Menurut Anam, untuk kasus-kasus pelanggaran HAM berat masa lalu, pelaku utama atau otak yang bertanggung jawab atas kejadian itu semestinya tidak sekadar dimaafkan. Pada banyak praktik KKR di dunia, pelaku utama tetap diadili.
“Pelaku-pelaku lapangan bisa dimaafkan, tetapi untuk pelaku-pelaku yang paling bertanggungjawab itu tidak bisa dimaafkan. Kalau dimaafkan itu namanya impunitas,” ujarnya.
Prinsip penting lainnya ialah pengungkapan kebenaran. Tujuannya agar kejadian semacam ini tidak terulang kembali. Setelah itu, negara wajib memulihkan hak-hak korban dan keluarganya.
Tidak lindungi pelaku
Sebelumnya, Menteri Koordinator Politik Hukum dan Keamanan Mahfud MD mengatakan, pemerintah berkomitmen untuk segera menuntaskan kasus-kasus pelanggaran HAM berat masa lalu. Kasus-kasus itu pun sudah terlalu lama tidak dituntaskan, sehingga membuat penyelesaiannya menjadi rumit. Di samping itu, pada beberapa kasus, mulai sulit ditemukan pelakunya maupun korban, karena banyak yang telah meninggal. Pemerintah berinisiatif untuk membentuk KKR sebagai mekanisme penyelesaian kasus pelanggaran HAM berat.
Mahfud menampik anggapan pembentukan KKR itu bertujuan untuk melindungi atau mengampuni jenderal tertentu dari pertanggungjawaban atas kasus pelanggaran HAM. “Saya tidak peduli jenderal siapa pun. Pokoknya kasus-kasus ini diselesaikan,” katanya.
Menurut Mahfud, mekanisme yang menjembatani perbedaan antara pendekatan yudisial dan nonyudisial harus tetap dibuat untuk memastikan penyelesaian kasus-kasus HAM berat itu bisa dilakukan secepatnya. Sebab, kalau tidak ada mekanisme lain, perdebatan tentang apakah mekanisme yudisial ataukah nonyudisial yang digunakan untuk menuntaskan kasus itu akan terus berlanjut. Komnas HAM merujuk kepada aturan di dalam UU Pengadilan HAM, sementara Kejagung merujuk pada ketentuan Kitab Undang-undang Hukum Pidana (KUHP), yang hukum acaranya diatur di dalam Kitab Undang-undang Hukum Acara Pidana (KUHAP).

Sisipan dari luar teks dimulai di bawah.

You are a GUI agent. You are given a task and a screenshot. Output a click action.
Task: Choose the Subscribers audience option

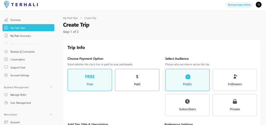[x=187, y=105]
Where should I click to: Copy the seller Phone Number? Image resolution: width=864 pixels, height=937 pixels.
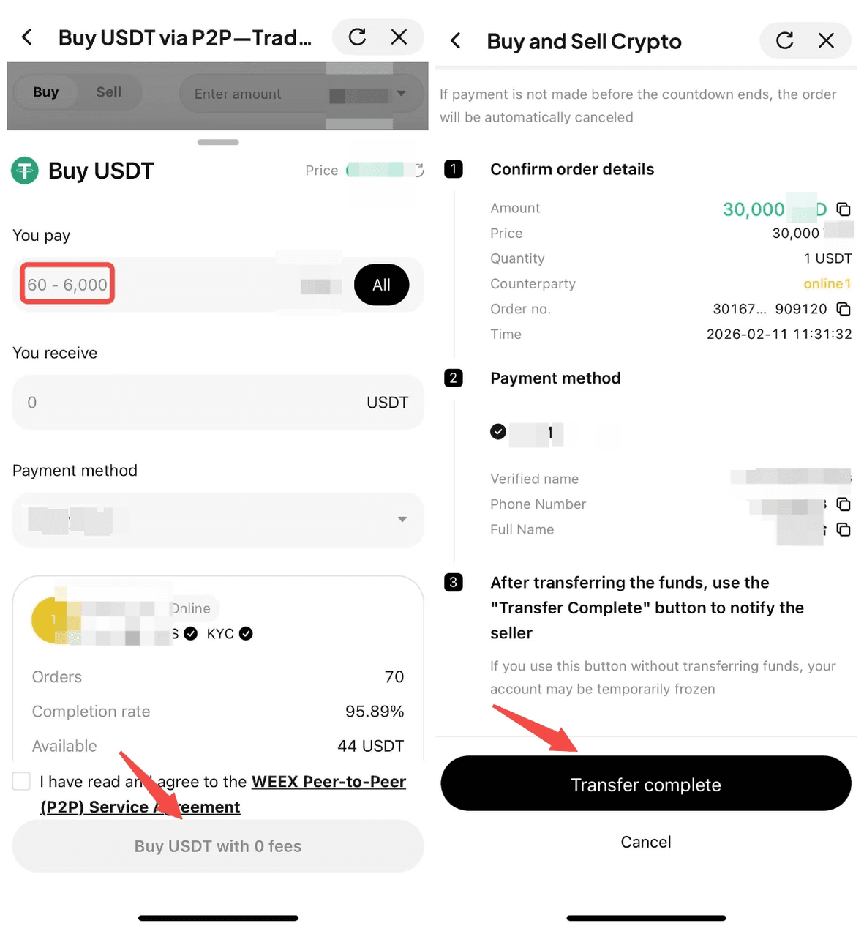[843, 504]
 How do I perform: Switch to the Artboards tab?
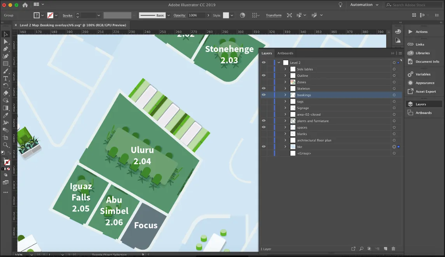[x=285, y=53]
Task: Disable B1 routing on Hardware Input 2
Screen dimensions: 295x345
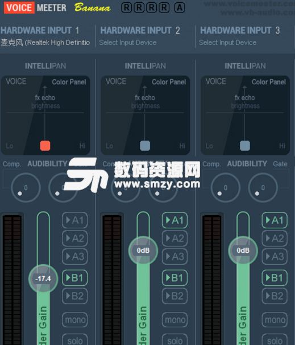Action: click(174, 278)
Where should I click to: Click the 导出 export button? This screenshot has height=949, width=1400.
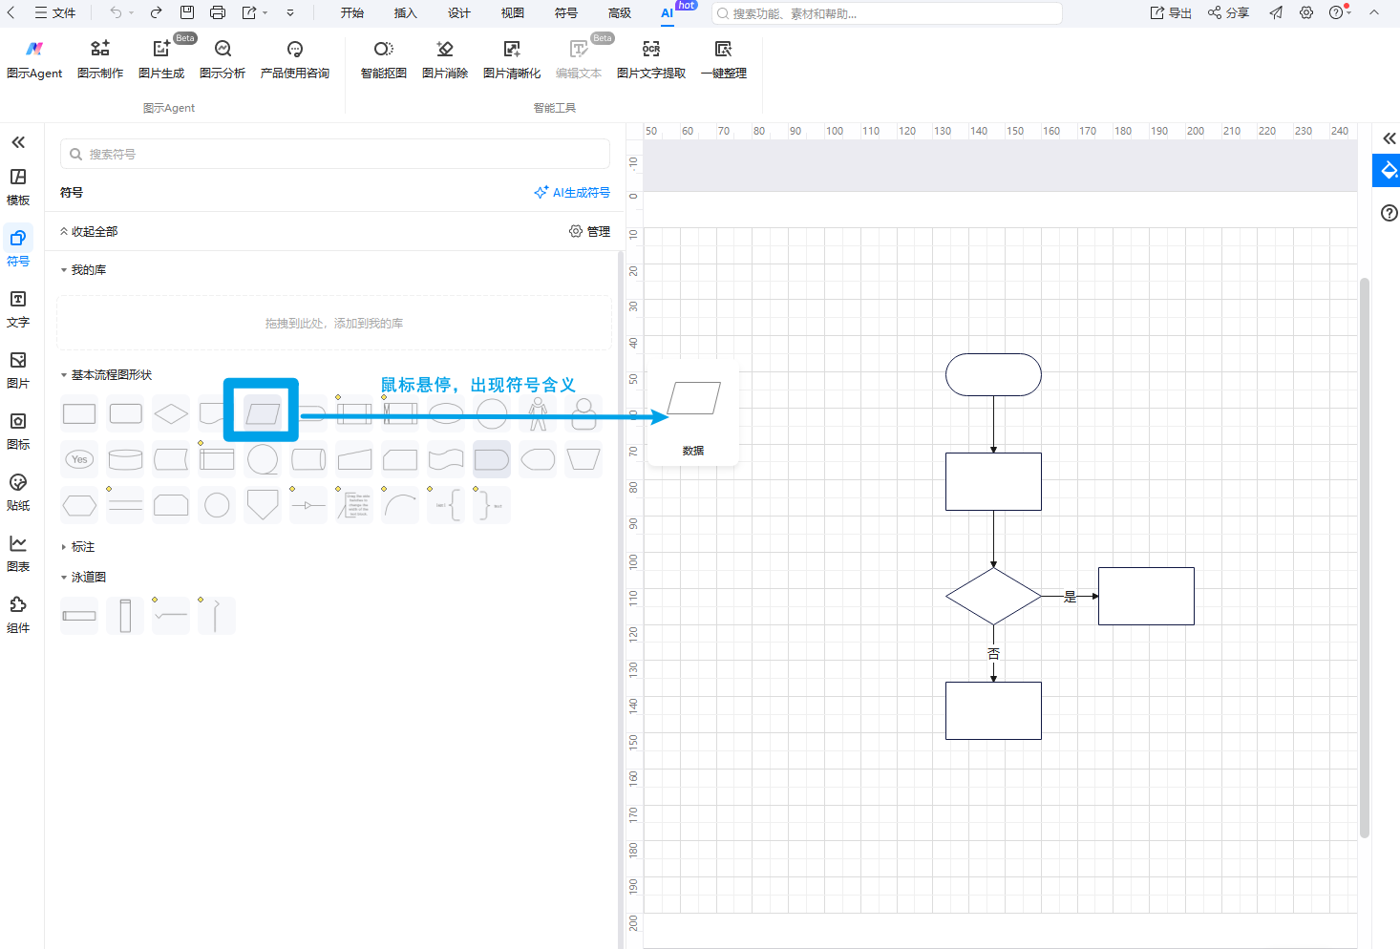pyautogui.click(x=1171, y=13)
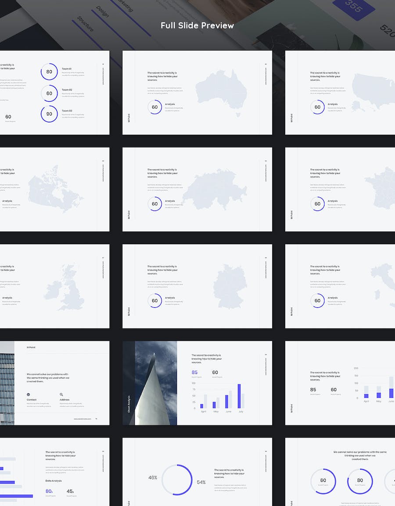Click the purple 85 statistic above the bar chart
Screen dimensions: 395x506
point(194,372)
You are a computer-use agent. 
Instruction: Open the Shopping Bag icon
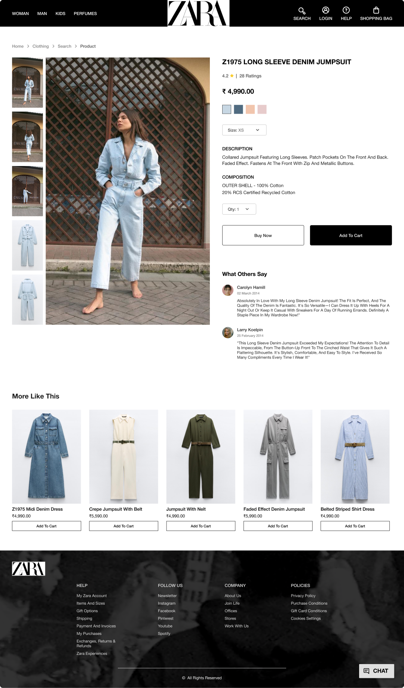click(x=376, y=10)
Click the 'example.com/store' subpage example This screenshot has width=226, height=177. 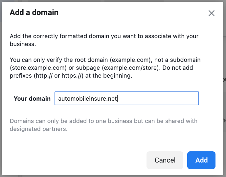coord(130,68)
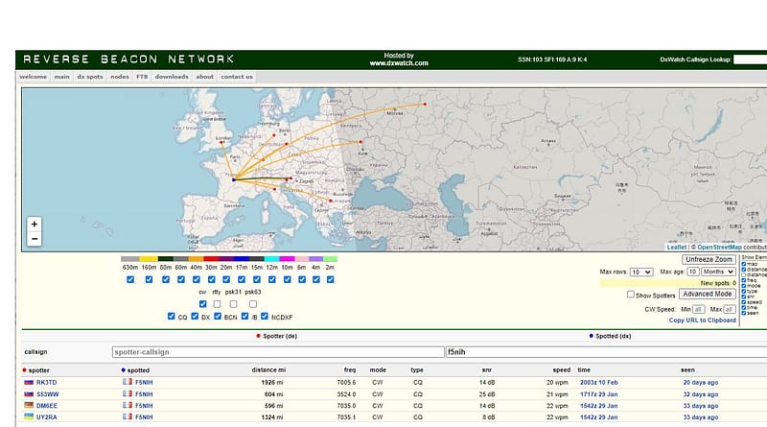Image resolution: width=767 pixels, height=427 pixels.
Task: Click the blue F5NIH marker on the map
Action: tap(234, 179)
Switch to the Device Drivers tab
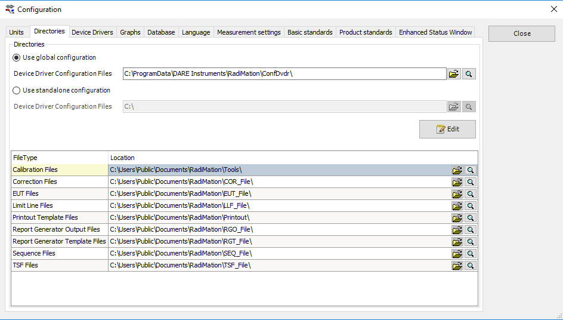This screenshot has height=320, width=563. pos(92,32)
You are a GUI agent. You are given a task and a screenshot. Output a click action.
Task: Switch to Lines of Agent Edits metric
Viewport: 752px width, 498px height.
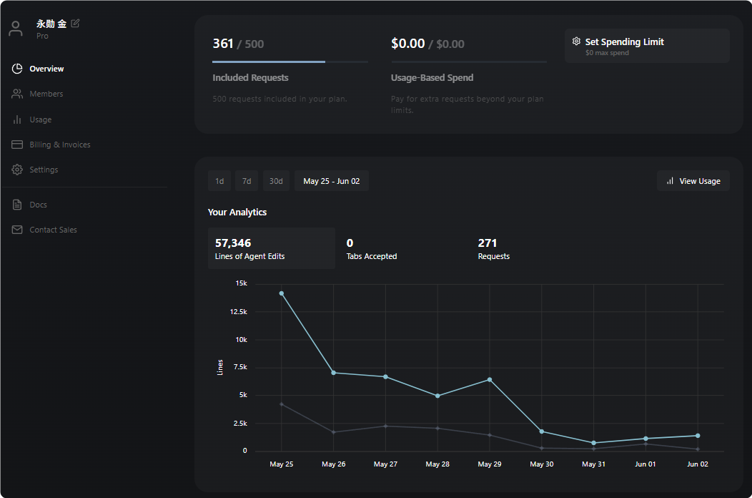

“Dengan KKR untuk mengungkapkan kebenaran, saya ingin mencari jembatan dan mempertemukan cara bagaimana kedua proses ini bisa dilakukan. Ada proses yudisial dan nonyudisial,” katanya.

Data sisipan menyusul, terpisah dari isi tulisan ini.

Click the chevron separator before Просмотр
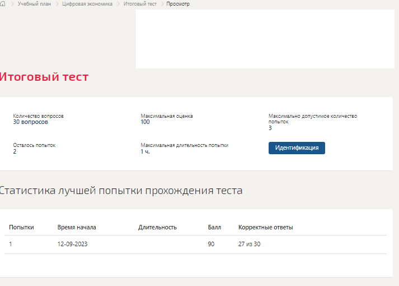The image size is (399, 286). [162, 4]
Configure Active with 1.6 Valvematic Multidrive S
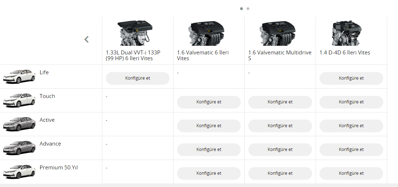The image size is (398, 187). click(280, 126)
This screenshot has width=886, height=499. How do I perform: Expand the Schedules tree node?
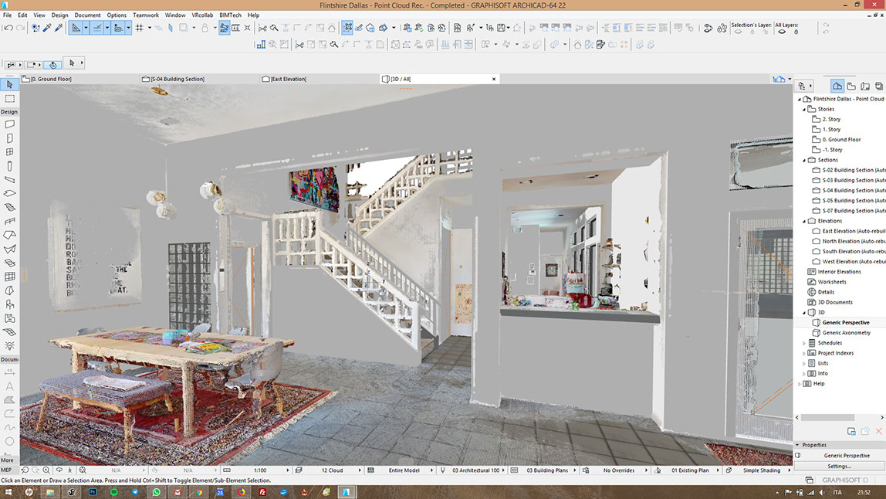tap(803, 343)
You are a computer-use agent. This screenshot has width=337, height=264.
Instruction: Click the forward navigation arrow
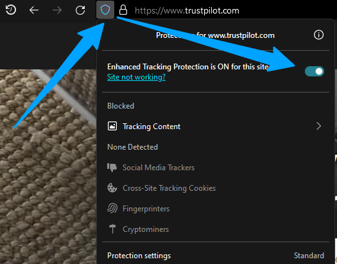click(x=57, y=10)
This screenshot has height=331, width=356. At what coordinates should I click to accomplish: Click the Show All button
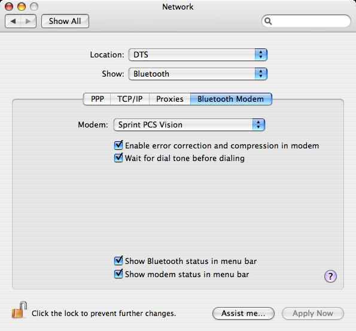[x=65, y=22]
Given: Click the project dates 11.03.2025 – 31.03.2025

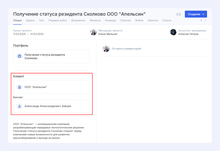Looking at the screenshot, I should (x=28, y=34).
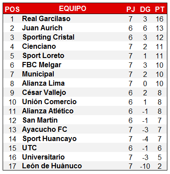
Task: Click Cienciano in the standings
Action: pyautogui.click(x=39, y=46)
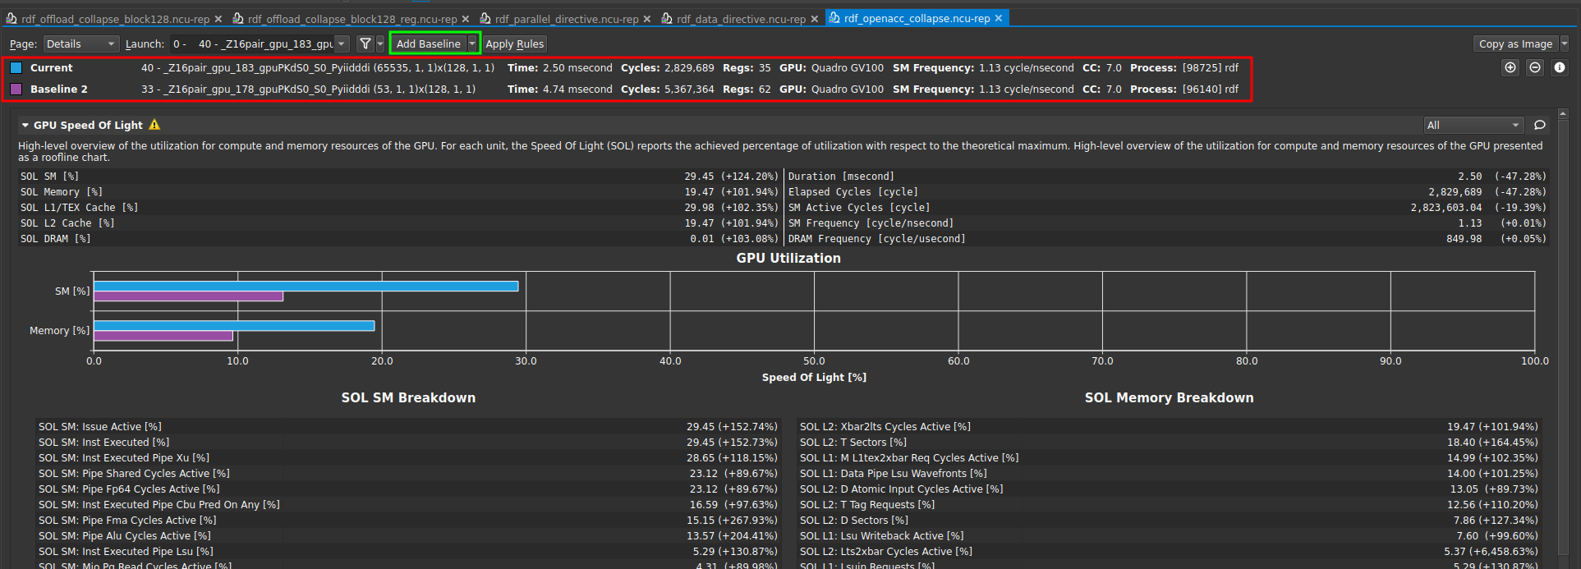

Ia menegaskan, pengungkapan kebenaran di dalam KKR itu dilakukan dengan dua cara, yakni yudisial dan nonyudisial.
“KKR itu yang paling pokok ialah menyelesaikan kasus-kasus pelanggaran HAM masa lalu. Cara penyelesaiannya mengutamakan pengungkapan kebenaran dulu. Kebenaran itu bisa diajukan melalui pengadilan atau menggunakan prinsip yudisial. Kalau ternyata tidak bisa maka penyelesaiannya dengan pendekatan nonyudisial,” kata Mahfud, Kamis kemarin.